Allighan points up that the benefits of SEPA are much more easily identifiable to clients that deal in different jurisdictions across SEPA, whereas some wholly domestic-based corporates may have viewed it as a hindrance. “The benefits, such as having just one account for all euro AR and AP (although that may be far off at present), are easier to pinpoint for clients operating in multiple countries. For now, SEPA has enabled account rationalisation and has helped ease payments and receipts between euro zone countries. It also provides corporates with the opportunity to enter into new markets in the euro zone more easily. This will support the explosion of digital payments over the internet as customers buy goods from a wide range of countries.”
While there has been uptake of SEPA among corporates, Neil Vernon, chief technology officer at Gresham Computing, says the initiative has fallen short of corporate treasurers’ requirements. “SEPA fails on the most basic question for corporates – when they receive money they want to know from whom and for what. In developing SEPA, no one seems to have thought about the remittance information that banks need in order to process a payment,” he says. As a result, companies are often sending SEPA payments messages then following them up with an Excel spreadsheet that contains more information.
He believes the problems arose from a lack of corporate input from the start of the SEPA development. “For a long time the banking industry more or less ignored the entities that give rise to the majority of payments, that is, corporates. They should have been asking how they could serve corporates and optimise the processes they have to undertake.”
Despite the problems, SEPA is under way and it is easy to forget what a significant undertaking it was and how much angst it caused during its development. “Despite the challenges, which all have been overcome, SEPA has inspired communities elsewhere in the world to think about regional payments integration, even in regions with no common currency,” says Wandhöfer. “The Gulf Cooperation Community as well as regional groups in Africa are pushing for harmonisation across markets and are using ISO 20022 XML and real-time payments as elements in this.”

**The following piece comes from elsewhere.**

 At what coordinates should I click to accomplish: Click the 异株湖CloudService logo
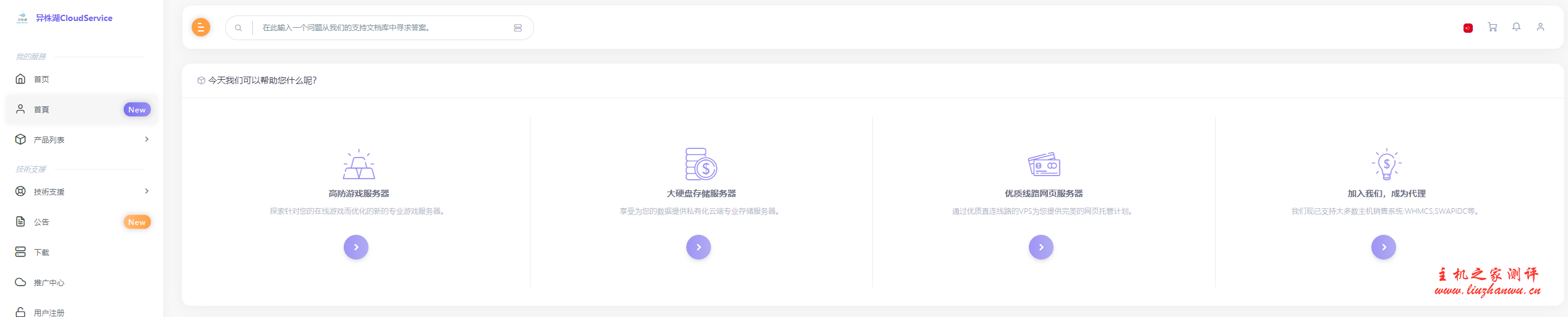click(64, 18)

Allighan says BAML never saw SEPA as a simple regulatory requirement; it was always about providing the opportunity to explore the strategic direction in payments. “SEPA has provided the foundation layer to enable future innovation at BAML and also throughout the payments market as a whole. These innovations include instant SEPA credit transfers, which are set to go live in November 2017. Also, advances in VAM will help corporate treasurers with reconciliation and improve the speed with which they are able to allocate payments to accounts.”

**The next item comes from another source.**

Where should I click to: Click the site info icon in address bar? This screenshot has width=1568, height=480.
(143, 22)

One of the biggest lessons SEPA taught the industry, says Wandhöfer, is that governance and decision-making have to be very clear from the beginning. “During the development of SEPA, the governance model of SEPA changed, given that non-bank payments services providers entered the market due to the PSD. This changed the dynamics of development, which had to be reflected in the governance. We learned that the industry should be ready for complexity and should work hand in hand with the European Commission, the European Central Bank and also aim to bring all stakeholders into the process as early as possible.”